*** Opening STORED DATA ***

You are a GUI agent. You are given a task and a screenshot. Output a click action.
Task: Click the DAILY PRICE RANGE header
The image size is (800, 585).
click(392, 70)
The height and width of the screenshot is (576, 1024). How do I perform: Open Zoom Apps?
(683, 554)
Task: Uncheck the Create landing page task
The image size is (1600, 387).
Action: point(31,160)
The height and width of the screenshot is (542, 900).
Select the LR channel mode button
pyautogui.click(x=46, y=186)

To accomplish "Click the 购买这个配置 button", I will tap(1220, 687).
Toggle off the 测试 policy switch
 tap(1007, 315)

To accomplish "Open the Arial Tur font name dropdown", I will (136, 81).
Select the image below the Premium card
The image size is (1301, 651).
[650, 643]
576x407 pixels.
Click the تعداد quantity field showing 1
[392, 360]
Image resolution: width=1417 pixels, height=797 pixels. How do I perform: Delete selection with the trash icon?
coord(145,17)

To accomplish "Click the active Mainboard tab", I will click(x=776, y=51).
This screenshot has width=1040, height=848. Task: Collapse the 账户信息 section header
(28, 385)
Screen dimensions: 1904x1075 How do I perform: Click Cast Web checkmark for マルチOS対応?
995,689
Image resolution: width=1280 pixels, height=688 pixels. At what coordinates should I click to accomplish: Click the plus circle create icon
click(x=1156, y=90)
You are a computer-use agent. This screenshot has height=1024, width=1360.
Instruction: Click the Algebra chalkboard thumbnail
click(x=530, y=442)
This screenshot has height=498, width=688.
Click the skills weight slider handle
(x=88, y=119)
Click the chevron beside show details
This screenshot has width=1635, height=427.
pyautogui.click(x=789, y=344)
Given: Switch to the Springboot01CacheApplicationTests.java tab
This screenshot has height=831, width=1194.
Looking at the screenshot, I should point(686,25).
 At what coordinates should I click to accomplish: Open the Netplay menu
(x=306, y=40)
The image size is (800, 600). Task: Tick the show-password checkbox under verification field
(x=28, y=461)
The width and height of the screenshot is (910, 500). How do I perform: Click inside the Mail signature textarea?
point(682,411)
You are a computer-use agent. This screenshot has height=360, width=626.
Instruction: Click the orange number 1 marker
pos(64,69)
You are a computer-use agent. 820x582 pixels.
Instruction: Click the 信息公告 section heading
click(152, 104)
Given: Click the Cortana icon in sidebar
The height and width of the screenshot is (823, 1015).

*** Closing STORED DATA ***

#### WORK INSTRUCTION:
Using the data above, count the lines that include "agent" and write the number alone.

#### OUTPUT OF THE TASK:
4